Consignes –
**A.** Selon le discours, de quel pourcentage les émissions de gaz à effet de serre doivent-elles baisser d'ici 2030 ?
**B.** Citez le passage du discours qui va de « Élisabeth BORNE » jusqu'à « Mesdames et Messieurs. » inclus.

━━━ Source

Élisabeth BORNE
Merci Monsieur le
ministre,
Mesdames et Messieurs les ministres,
Mesdames et Messieurs les
parlementaires et élus,
Mesdames et Messieurs les membres du Conseil national
de la transition écologique,
Mesdames et Messieurs.
En mai dernier, devant
vous, j'avais eu l'occasion de dresser un premier bilan du travail que nous
menons depuis plus de 6 mois et de vous donner les grandes lignes de notre
stratégie de planification écologique pour accélérer et réussir à baisser nos
émissions de gaz à effet de serre de 55 % d'ici 2030. Depuis, plusieurs
réunions de travail se sont tenues avec les ministres pour détailler nos
leviers d'action. Chacune et chacun, vous avez été associés, vous avez apporté
vos contributions et vos réflexions, et nous avons pu en débattre et en tenir
compte. Grâce à nos échanges, nous avons pu ajuster notre plan d'action. Je
pense notamment aux questions des puits de carbone et de la forêt sur lesquels
le Haut conseil pour le climat a attiré notre attention.

━━━━━━
━━━ Extrait des données

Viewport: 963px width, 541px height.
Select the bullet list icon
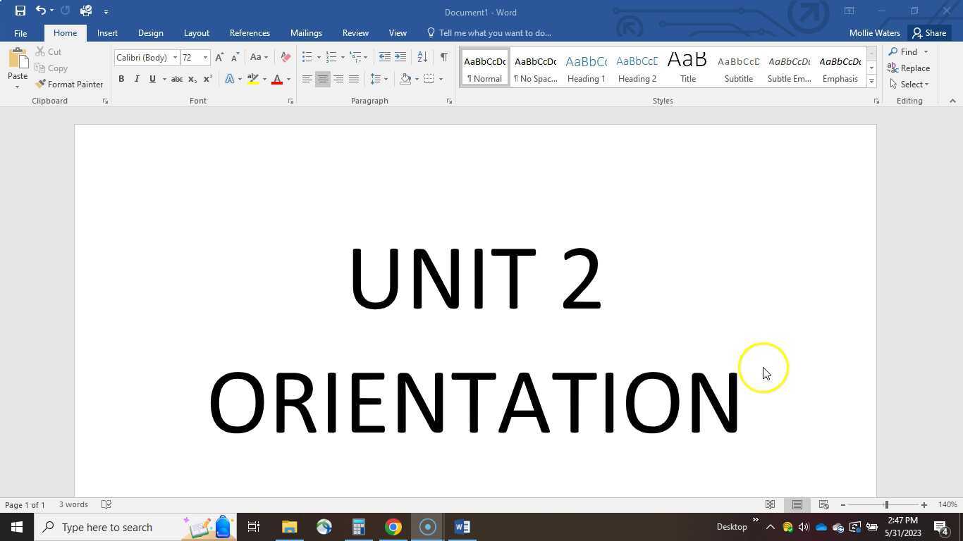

━━━━━━

Réponses –
**A.** De 55 %.

**B.**
Élisabeth BORNE
Merci Monsieur le
ministre,
Mesdames et Messieurs les ministres,
Mesdames et Messieurs les
parlementaires et élus,
Mesdames et Messieurs les membres du Conseil national
de la transition écologique,
Mesdames et Messieurs.